◆ **EXERCISE**: Each line of the data must reappear exactly in your answer, with no images included.

◆ **DATASET EXTRACT**:
+ + + +

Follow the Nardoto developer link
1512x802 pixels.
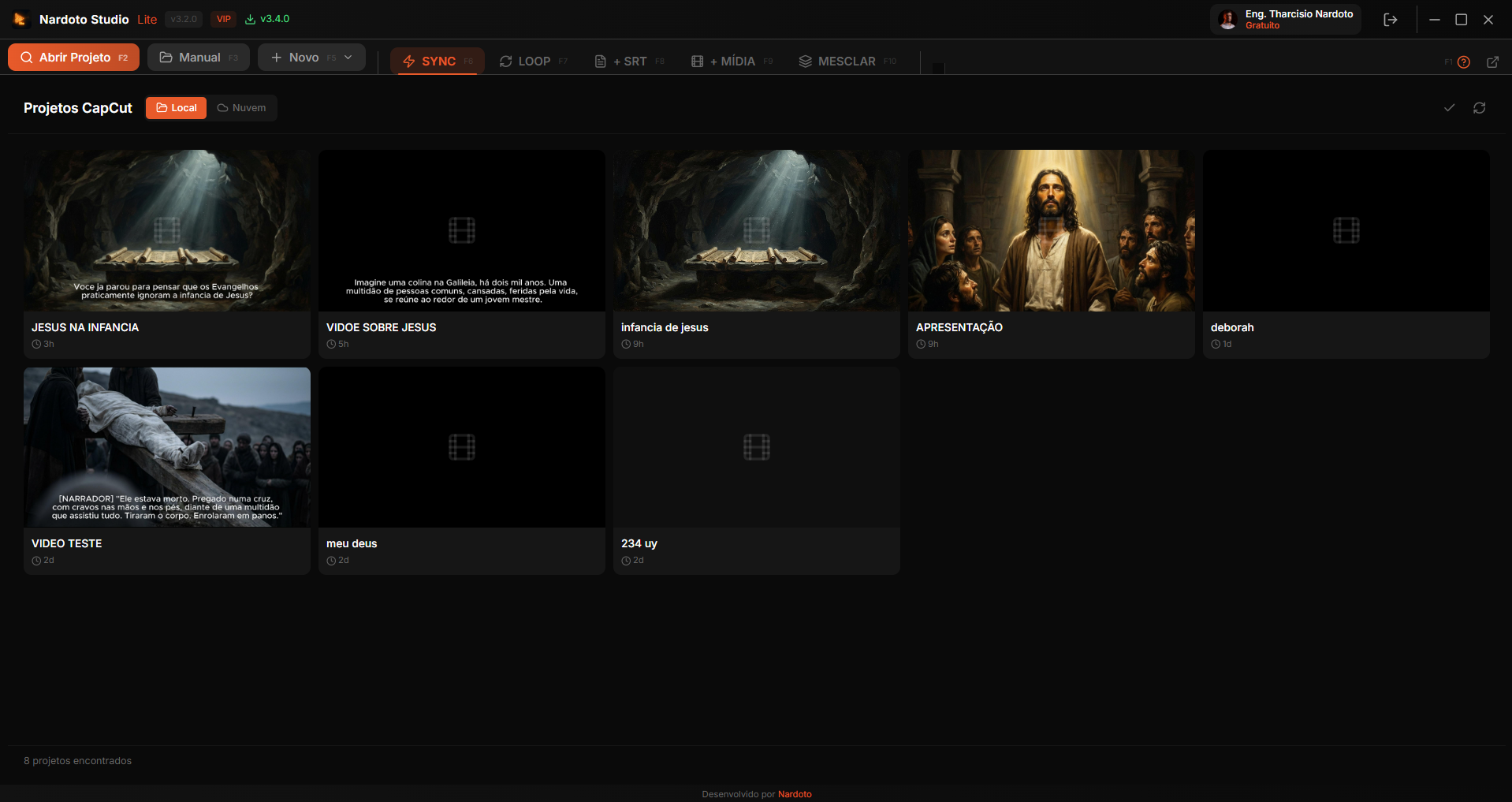coord(794,794)
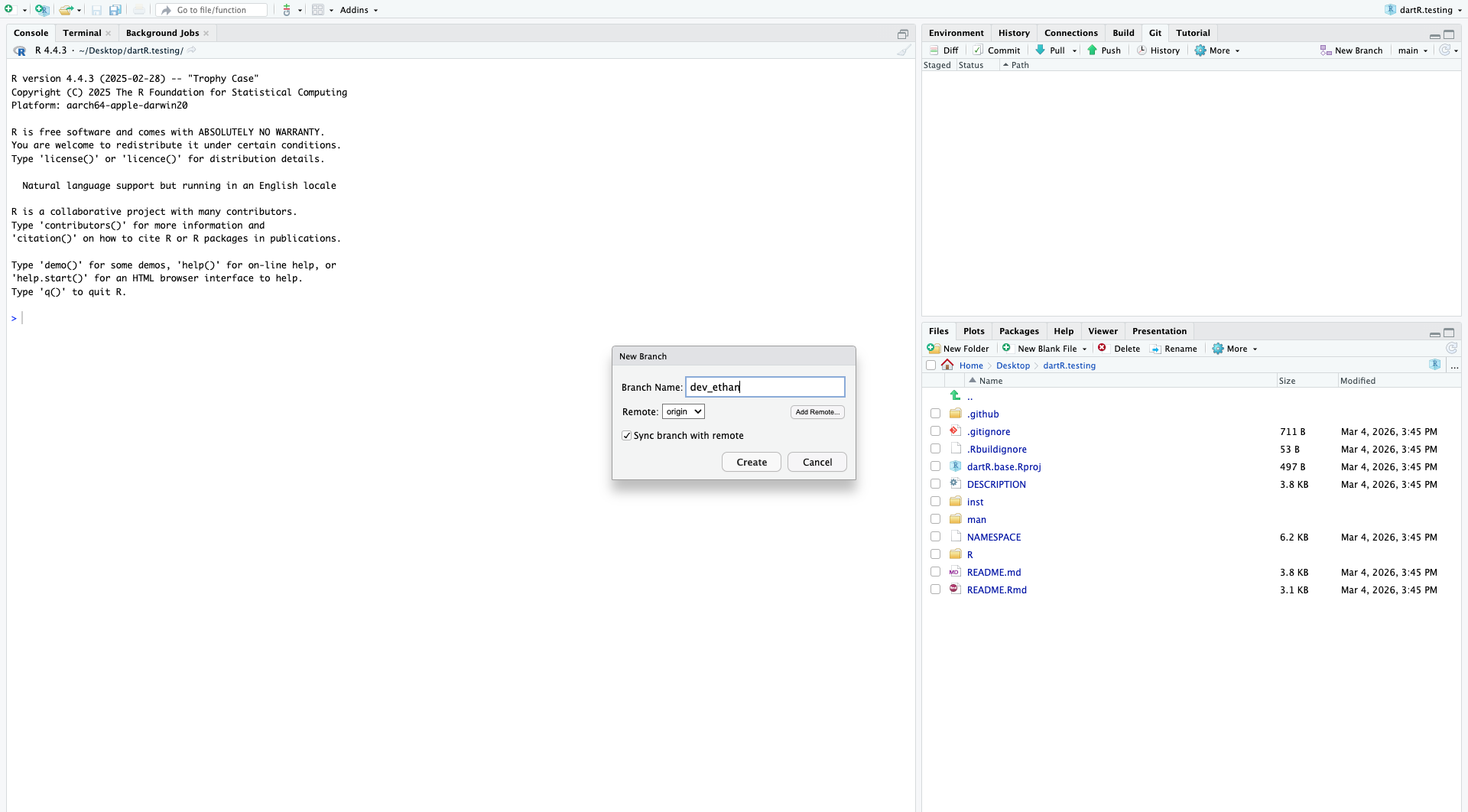Click the go up directory arrow
Viewport: 1468px width, 812px height.
[955, 396]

+ + + +

◆ **SOLUTION FOR THIS EXERCISE**:
Follow the Nardoto developer link
1512x802 pixels.
coord(794,794)
Click the go up directory arrow
Viewport: 1468px width, 812px height.
[955, 396]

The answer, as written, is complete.